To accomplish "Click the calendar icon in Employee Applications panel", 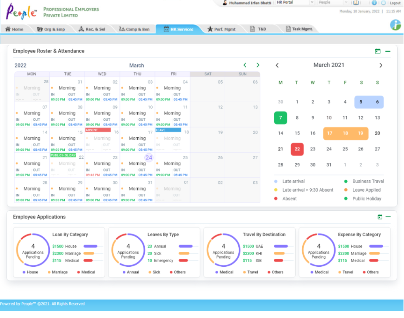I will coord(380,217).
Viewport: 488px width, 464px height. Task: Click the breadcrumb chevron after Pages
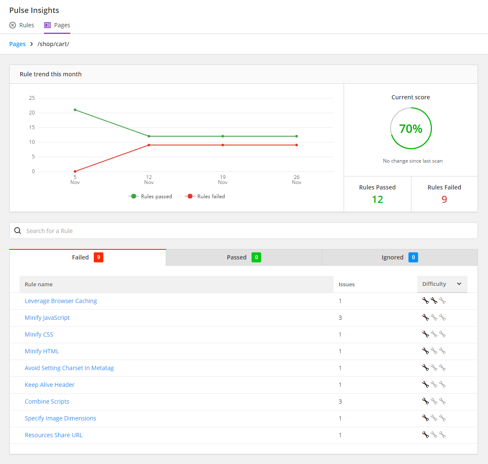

|---|

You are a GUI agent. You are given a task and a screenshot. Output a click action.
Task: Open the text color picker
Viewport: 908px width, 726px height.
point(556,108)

|---|

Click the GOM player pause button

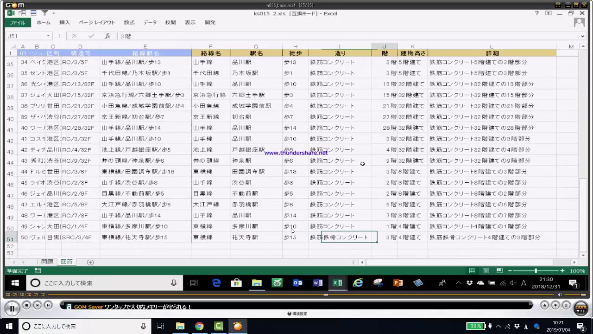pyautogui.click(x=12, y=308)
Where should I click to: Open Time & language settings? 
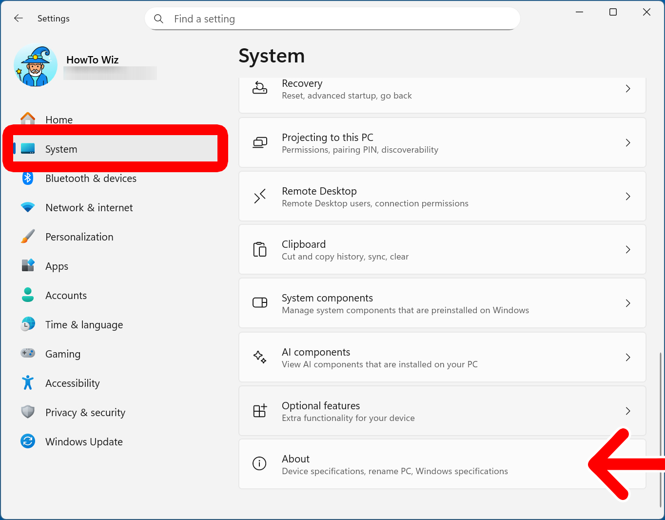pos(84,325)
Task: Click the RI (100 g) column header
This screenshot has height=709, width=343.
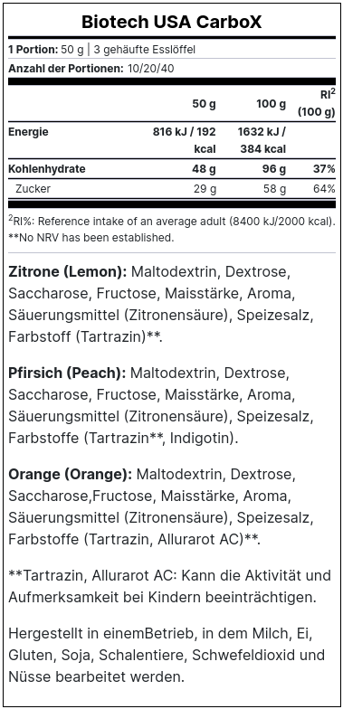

|---|

### What to produce
Swap "pause" for "play" in the stretch of items from the line containing "Click the GOM player pause button" through the line containing "This screenshot has height=709, width=343.", and give only those lines, otherwise unchanged. Leave the pictures out.

### Output for this task
Click the GOM player play button

pyautogui.click(x=12, y=308)
Where should I click to: Open Time & language settings? 
pos(84,325)
Task: Click the RI (100 g) column header
This screenshot has height=709, width=343.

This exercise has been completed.